Entries on finding words and elements
▼
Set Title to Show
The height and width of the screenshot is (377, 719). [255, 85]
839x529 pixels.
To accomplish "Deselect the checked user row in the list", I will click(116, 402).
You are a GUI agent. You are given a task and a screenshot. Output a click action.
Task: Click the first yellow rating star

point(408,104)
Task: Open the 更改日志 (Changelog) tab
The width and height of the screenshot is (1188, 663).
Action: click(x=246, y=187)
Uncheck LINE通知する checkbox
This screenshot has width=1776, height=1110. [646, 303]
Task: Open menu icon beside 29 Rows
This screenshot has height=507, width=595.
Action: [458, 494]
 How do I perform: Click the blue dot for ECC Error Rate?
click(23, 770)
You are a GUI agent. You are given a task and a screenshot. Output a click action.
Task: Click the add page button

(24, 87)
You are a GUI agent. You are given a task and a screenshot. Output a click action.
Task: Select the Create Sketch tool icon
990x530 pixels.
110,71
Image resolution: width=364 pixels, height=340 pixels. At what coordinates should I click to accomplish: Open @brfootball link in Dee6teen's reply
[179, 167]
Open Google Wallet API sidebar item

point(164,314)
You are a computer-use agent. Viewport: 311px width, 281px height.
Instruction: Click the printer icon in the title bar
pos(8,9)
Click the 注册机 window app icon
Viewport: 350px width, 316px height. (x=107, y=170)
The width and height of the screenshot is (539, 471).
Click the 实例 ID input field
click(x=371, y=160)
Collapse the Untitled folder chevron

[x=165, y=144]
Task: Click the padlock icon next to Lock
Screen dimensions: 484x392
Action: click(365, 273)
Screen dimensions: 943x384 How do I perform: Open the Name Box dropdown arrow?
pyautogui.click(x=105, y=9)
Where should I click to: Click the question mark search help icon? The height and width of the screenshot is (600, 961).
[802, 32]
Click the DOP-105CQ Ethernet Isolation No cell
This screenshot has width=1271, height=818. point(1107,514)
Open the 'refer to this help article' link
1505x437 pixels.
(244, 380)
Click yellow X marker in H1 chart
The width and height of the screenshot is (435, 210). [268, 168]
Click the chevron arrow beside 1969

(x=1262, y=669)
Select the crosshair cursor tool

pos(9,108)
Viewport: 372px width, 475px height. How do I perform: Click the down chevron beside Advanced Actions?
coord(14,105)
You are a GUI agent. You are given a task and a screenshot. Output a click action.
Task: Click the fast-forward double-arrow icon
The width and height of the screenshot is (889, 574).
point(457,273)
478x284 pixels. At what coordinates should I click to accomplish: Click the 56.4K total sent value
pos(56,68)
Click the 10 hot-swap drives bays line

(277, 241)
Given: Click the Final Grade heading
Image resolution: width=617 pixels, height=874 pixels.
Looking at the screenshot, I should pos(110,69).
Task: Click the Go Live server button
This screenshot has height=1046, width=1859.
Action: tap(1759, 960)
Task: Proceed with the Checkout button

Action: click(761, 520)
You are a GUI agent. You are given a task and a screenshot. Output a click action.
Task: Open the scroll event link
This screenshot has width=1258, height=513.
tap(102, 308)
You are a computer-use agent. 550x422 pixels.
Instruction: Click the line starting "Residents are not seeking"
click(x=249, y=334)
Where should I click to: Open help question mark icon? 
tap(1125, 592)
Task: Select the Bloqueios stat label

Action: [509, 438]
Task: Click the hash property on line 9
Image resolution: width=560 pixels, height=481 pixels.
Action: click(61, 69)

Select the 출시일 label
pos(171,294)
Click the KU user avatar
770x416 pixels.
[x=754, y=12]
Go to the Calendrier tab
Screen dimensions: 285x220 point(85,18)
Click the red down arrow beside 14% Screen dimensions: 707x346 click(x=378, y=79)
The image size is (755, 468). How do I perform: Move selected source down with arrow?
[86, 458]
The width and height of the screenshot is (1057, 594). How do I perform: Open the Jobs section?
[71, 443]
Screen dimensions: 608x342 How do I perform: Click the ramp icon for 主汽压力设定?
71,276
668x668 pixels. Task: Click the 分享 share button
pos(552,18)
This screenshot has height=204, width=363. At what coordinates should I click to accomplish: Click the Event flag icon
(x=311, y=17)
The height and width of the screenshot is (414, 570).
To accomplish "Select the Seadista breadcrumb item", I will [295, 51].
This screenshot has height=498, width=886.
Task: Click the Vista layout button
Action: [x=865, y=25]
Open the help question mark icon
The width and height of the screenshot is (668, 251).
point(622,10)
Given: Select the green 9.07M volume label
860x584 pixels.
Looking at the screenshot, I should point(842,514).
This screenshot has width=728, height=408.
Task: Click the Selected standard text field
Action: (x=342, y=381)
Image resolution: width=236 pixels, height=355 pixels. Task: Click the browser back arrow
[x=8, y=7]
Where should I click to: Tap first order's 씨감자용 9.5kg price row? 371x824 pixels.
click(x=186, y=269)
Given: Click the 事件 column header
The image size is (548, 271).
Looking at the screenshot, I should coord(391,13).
▲
WHAT YOU WILL DO
Convert the lines from the one containing "Task: Select the Bloqueios stat label" through the one containing "[x=754, y=12]" into a Markdown table with columns Row and Text, numbering each row and omitting blank lines.

RESULT OF THE EXERCISE
| Row | Text |
|---|---|
| 1 | Task: Select the Bloqueios stat label |
| 2 | Action: [509, 438] |
| 3 | Task: Click the hash property on line 9 |
| 4 | Image resolution: width=560 pixels, height=481 pixels. |
| 5 | Action: click(61, 69) |
| 6 | Select the 출시일 label |
| 7 | pos(171,294) |
| 8 | Click the KU user avatar |
| 9 | 770x416 pixels. |
| 10 | [x=754, y=12] |